Happily, since there’s a new car in my life, I am driving hither and dither, near and far once again. However, this new car only has a CD player, which means I am rummaging through my past, my big folder of mix cds and actual cds and music that can’t even be played anymore because it’s too scratched up.
I am learning some things.
For one: remember The Shins? They were awesome! They totally changed my life way before Zach Braff ever thought of it! (Funny enough, I wrote something about Oh, Inverted World for Popmatters during an end of the year thing and wrote - this album will seriously change your life…but what I meant was “it will change your life because it’s like a gateway drug for Beach Boys melody aficionados.” God, nearly ten-year-old earnest writing. It’s the worst.) And that’s because “Know Your Onion!” was on the official Gilmore Girls soundtrack in late 2001/2002. From that, I started listening to Oh Inverted World, saw James Mercer play the second album’s tracks solo in a tiny club, and generally relied on The Shins to soundtrack my fall. An ex of mine pointed out a fine fact - if Oh, Inverted World is an album, of a piece, all the songs melting into each other excellently, then Chutes Too Narrow avoids the sophomore slump by having Mercer write “his Kinks song, and his song that sounds like the Beach Boys,” etc. It’s a really strong theory! And it’s why the album works. And it was made in a vacuum, really.
But then there’s Wincing the Night Away. The album after you get “big,” particularly that weird sort of big that involves some movie namedropping you and your music as something that will “change your life.” And to be frank, I blame Garden State for ruining the Shins. Wincing the Night Away has sweet songs and a good sense of melody…and it means nothing. It’s whiny. Mercer always had a petulant streak in his songwriting - remember that track on Chutes Too Narrow where he’s like, sorry baby, I’m a musician, this bird has to fly? But on Wincing, it got self-righteous. Just start with the title! And then there’s that song directed at the Shin who left, who wasn’t in the band anymore. Mercer actually wrote, “I’M A VICTIM TO THE IMPACT OF THESE WORDS.” Seriously?

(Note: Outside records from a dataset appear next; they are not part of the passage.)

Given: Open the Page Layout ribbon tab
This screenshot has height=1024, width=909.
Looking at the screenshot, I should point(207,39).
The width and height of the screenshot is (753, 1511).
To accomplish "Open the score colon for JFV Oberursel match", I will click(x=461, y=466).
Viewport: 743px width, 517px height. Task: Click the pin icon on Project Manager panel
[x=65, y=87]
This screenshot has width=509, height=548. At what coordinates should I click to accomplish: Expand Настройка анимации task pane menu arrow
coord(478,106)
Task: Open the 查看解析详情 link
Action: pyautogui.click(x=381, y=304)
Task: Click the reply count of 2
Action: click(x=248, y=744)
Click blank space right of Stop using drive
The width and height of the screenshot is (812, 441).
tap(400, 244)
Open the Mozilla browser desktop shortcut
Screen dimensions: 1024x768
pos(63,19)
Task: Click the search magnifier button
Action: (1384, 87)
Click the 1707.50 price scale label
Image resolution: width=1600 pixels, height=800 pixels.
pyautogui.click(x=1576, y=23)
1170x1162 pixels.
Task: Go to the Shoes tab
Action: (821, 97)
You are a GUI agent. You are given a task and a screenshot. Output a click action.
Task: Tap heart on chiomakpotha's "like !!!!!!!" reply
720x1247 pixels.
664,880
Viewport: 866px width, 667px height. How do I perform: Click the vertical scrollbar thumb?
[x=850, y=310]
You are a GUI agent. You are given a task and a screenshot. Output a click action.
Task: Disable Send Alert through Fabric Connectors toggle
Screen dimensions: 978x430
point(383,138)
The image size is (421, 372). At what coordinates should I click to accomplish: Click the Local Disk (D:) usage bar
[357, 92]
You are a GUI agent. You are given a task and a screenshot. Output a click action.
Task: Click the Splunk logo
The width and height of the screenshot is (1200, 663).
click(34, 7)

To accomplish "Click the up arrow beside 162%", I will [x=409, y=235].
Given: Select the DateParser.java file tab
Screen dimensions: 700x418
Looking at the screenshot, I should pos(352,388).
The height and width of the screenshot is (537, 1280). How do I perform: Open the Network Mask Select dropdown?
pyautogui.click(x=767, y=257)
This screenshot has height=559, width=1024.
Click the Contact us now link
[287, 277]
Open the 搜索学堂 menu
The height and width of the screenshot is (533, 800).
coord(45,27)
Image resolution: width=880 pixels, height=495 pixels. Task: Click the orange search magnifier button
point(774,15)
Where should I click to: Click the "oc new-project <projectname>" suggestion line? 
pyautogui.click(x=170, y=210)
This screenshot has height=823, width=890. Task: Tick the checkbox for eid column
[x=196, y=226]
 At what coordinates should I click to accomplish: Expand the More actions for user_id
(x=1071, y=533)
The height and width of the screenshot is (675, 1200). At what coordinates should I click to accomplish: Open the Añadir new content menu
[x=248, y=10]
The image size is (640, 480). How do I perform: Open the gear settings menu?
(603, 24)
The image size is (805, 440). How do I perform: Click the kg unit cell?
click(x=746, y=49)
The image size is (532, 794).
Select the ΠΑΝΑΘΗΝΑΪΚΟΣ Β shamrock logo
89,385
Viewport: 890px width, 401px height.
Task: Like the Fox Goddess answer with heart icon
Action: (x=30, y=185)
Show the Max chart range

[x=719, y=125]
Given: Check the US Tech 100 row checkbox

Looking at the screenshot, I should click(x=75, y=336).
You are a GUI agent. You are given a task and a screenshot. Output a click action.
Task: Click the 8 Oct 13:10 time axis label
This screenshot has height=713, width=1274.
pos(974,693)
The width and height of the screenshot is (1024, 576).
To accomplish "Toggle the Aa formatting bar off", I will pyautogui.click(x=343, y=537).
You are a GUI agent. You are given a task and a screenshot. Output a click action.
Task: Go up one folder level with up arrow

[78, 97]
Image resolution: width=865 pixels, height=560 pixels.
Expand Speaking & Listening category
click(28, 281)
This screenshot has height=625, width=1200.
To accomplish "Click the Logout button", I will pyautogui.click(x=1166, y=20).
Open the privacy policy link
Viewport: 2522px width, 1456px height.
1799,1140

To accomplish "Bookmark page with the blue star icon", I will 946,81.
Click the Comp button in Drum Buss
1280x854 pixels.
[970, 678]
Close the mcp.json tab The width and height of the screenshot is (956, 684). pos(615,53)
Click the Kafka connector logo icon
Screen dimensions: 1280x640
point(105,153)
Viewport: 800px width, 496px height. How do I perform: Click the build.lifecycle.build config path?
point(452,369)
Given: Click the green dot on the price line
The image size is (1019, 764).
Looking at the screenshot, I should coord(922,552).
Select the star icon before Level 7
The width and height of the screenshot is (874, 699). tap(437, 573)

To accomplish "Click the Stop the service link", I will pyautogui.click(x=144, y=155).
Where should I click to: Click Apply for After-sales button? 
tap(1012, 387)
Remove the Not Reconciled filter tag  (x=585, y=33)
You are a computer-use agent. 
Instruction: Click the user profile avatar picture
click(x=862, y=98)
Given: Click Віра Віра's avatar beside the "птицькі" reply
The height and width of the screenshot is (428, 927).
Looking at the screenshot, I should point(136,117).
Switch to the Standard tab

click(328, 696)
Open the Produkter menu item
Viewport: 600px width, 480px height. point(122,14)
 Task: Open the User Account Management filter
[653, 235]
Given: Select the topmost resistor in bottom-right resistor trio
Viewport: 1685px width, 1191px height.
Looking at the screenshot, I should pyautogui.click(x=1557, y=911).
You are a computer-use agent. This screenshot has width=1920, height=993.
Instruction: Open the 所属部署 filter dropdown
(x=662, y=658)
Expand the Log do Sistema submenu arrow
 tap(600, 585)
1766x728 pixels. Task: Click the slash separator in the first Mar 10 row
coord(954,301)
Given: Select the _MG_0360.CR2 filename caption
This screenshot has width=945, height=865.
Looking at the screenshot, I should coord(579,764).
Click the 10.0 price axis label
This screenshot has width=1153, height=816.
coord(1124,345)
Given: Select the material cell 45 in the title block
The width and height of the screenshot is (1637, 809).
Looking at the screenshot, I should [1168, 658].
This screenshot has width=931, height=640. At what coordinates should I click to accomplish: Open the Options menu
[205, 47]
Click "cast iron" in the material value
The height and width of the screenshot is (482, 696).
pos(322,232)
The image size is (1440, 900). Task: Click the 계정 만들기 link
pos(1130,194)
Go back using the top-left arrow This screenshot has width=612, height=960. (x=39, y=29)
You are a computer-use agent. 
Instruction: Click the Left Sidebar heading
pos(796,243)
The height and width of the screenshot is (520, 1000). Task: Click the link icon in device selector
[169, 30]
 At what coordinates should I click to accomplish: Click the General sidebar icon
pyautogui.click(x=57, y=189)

This AV Club article sums up how Zach Braff changed the Shins’ life quite nicely, I think. I remember the first time I heard Wincing the Night Away; it was playing in the bookstore after Liz Gilbert read from Eat, Pray, Love in paperback. How was I to know that’d be quite the symbiotic pairing? (Although I hope and suspect that Gilbert - a fantastic journalist, whose work put me on the path to being a writer - will bounce back and keep going post Eat, Pray, Love-stuff. But, god, Committed was such a self-conscious piece of work!)
I also rediscovered my guilty pleasure band, Cold War Kids. I had one song, “We Used to Vacation,” on a mix. It’s a song about ALCOHOLISM with self-consciously poetic and literary lyrics. I really liked the lurch and rumble of the drums and piano, the weird voice of the main guy. I never listened to the lyrics. There’s one point where he tries to shoehorn in “I’m an honest man/provide for me and mine/I SEND A CHECK TO TAX DEDUCTIBLE CHARITY ORGANIZATIONS/TWO WEEKS PAID VACATION/won’t heal the damage done.” The awkwardness is quite funny - they’re trying for a specific milieu, and I’m sure they’ve read the poets I love, but in no way does that line work in the context of the song! One thing I’ve always loved about Okkervil River is that Will Sheff can rattle off a poetic line with ease, but he knows when the song needs a short cliche to go with the music. Because the music can do the work, not the words.
Let’s go back up to your house, and
take our clothes off. And just push and pull ourselves until we’re deep
inside of sleep, and with your body next to me, its sleepy sighing
sounds like waves upon a sea too far to reach.
Okkervil River, “Seas Too Far To Reach.” Can’t even begin to talk about this song. One of my favorites ever. It’s perfect.
Shearwater: a band both beautiful and silly. I really like this song - even if Will Sheff’s voice is very warbly in it - because the lyrics are absolutely perfect, a great short story that you can fall into. Writing you can learn from.
The other thing I like about Shearwater is that a lot of their songs are about birds.